Needless to say, Rogen and Goldberg and Co. have a multitude of targets in their sights. The ugly truth of their purpose awakened, Frank attempts to enlighten the other foods but encounters new obstacles to progress: Without faith, hopelessness and panic takes over. Our hero wiener must learn to unite and inspire his food-people, delivering a stirring call to arms that triggers a last-act sequence so rousingly staged, you almost forget you’re watching food literally fight—and then screw—for their lives.

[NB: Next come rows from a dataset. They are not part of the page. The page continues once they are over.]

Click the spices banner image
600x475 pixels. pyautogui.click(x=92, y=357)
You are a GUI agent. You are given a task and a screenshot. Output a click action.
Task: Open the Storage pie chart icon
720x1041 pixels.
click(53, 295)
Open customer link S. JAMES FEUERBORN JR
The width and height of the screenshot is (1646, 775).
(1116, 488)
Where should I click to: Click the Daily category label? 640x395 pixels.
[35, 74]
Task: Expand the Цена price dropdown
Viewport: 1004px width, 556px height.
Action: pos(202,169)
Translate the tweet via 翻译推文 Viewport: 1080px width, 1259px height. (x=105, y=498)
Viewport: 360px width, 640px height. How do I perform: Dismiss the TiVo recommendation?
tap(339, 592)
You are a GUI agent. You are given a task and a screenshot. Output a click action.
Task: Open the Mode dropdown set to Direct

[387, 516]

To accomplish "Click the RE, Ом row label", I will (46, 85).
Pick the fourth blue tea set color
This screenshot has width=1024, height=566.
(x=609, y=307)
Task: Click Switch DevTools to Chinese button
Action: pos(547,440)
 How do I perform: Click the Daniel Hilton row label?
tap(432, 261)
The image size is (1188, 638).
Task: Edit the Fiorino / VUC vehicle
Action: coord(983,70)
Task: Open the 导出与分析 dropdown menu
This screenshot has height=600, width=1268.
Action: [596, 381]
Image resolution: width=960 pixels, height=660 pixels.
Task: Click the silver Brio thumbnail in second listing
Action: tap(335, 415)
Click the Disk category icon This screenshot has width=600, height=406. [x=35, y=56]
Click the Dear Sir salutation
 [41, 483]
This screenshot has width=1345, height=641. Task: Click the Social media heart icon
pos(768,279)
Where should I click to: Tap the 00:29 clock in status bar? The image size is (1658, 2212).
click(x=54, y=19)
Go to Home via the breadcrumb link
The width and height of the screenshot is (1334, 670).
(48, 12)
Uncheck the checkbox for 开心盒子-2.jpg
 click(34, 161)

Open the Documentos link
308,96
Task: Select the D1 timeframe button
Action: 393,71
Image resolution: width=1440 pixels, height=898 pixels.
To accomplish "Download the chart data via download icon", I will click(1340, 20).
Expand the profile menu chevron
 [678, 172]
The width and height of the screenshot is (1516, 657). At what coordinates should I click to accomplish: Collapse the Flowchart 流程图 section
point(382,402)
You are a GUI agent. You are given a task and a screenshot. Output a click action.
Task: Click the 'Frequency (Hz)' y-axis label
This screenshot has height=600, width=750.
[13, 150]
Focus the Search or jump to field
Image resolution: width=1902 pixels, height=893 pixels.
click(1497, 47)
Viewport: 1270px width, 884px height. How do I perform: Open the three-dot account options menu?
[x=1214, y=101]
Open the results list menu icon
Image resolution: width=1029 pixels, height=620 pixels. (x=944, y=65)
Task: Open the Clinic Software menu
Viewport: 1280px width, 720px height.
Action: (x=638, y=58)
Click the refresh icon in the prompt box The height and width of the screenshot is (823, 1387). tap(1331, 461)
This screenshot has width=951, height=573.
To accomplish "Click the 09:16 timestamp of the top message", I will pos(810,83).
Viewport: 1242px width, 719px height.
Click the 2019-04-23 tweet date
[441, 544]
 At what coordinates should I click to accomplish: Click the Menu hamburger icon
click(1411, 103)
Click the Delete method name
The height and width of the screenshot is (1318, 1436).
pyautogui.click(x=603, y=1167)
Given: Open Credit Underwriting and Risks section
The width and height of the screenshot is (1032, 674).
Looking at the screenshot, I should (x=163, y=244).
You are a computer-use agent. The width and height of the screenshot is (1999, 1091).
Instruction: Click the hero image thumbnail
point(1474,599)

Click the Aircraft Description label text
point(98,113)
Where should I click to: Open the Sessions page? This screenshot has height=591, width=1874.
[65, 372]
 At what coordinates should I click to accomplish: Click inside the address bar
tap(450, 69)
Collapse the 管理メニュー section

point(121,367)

Meanwhile, it’s little weenie Barry’s B-plot that fills in the rules of the Sausage Party universe. Escaping a bloody massacre in the Great Beyond, he sets out to find his way back home, terrified and alone. But it’s not just food that’s sentient; he tiptoes through the crumpled bodies of dead soda cans (and much, much worse) on the darkened suburban streets, and befriends a hyper intelligent wad of chewing gum who fills in the details of this metaphysical reality.

After 88 minutes of alternatingly dumb and profound R-rated shenanigans, Sausage Party takes an even darker turn involving bath salts and glorious, straight-up, thrilling murder. A final meta-revelation suggests there are layers of ponderous consciousness to be found beyond the edible Matrix, too. The food orgy’s an unparalleled highlight and some of the most daring, liberating, and sensual sex between inanimate objects committed to cinema since Team America. But it’s the existential provocations that’ll plague you. You might find yourself alone one night imagining your dinner screaming with every bite you take, and then wonder: Is that half-eaten slice of pizza plotting cheesy vengeance upon me… or am I the half-eaten slice of pizza?